Perhaps it seems naïve and idealistic to believe you can change the world. Perhaps you are skeptical about your chances of leaving a significant mark given your age, gender, socioeconomic status, or sexual orientation. But I believe that no matter who you are and where you come from, every person in this world has an opportunity to leave a mark and affect the world in a significant way.

Do you remember when you graduated high school or college? Adults probably gave you great advice but you didn’t know what to do with it at the time. That advice we give young people is often advice worthy of repeating to ourselves as we grow older and become into our own as individuals. Our perspective changes with experience and suddenly that advice takes on a new meaning.

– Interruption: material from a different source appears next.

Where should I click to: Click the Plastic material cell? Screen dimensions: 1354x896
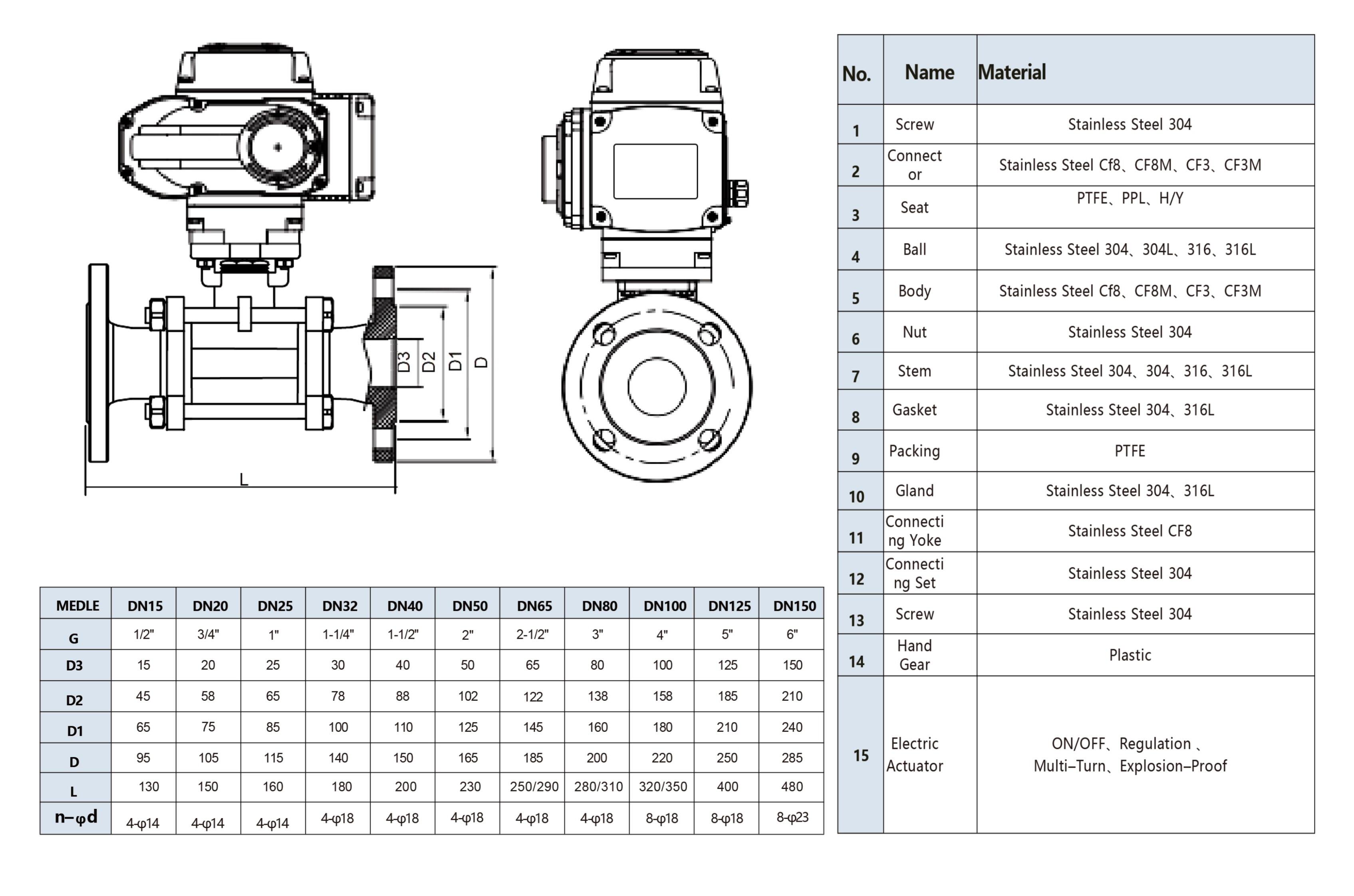(x=1130, y=655)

I am a firm believer in listening to all the advice anyone has taken the time to share. I recently watched a commencement speech given at The University of Texas class of 2014 by Naval Adm. William H. McRaven, ninth commander of U.S. Special Operations Command, and he had some solid and simple advice for these young graduates that bears repeating.

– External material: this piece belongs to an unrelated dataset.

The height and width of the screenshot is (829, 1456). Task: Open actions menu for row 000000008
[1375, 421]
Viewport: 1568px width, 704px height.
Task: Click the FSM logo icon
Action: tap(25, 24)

He started off by telling these students that you just never know who you’ll meet and how you are going to affect them. How true is that? When has a stranger’s smile ever brightened a bad day but you never had the chance to tell that person how they positively affected you?

These lessons Admiral McRaven shared in his speech were all lesson he learned during SEAL training, but he tells these young graduates, “It matters not your gender, your ethnic or religious background, your orientation, or your social status. Our struggles in this world are similar and the lessons to overcome those struggles and to move forward—changing ourselves and the world around us—will apply equally to all.”

I think it is so important to remember that while we are all different, we all face struggles. We all have to put one foot in front of the other every day to keep moving forward. Along these lines, the Admiral advises the graduates to start everyday with completing one simple task to propel your day forward: Make your bed.

I love this piece of advice — it’s simple and doable. Maybe for you it’s not necessarily the task of making your bed but it is taking the first step to put on your running shoes to set yourself up to successfully meet your exercise goals. And then once you go on that run you’ll feel so full of energy and you’ll be inspired to eat a healthy meal. Whatever the task or goal, taking one step can spiral into a series of steps that push you closer and closer to your goal.

As Admiral McRaven put it, “By the end of the day, that one task completed will have turned into many tasks completed. Making your bed will also reinforce the fact that little things in life matter.”

His speech contains additional straightforward advice and I highly recommend watching it in full:

As for today, take one small step and make your bed. Imagine what else you can accomplish in a day if you take each small step with great care and thoughtfulness.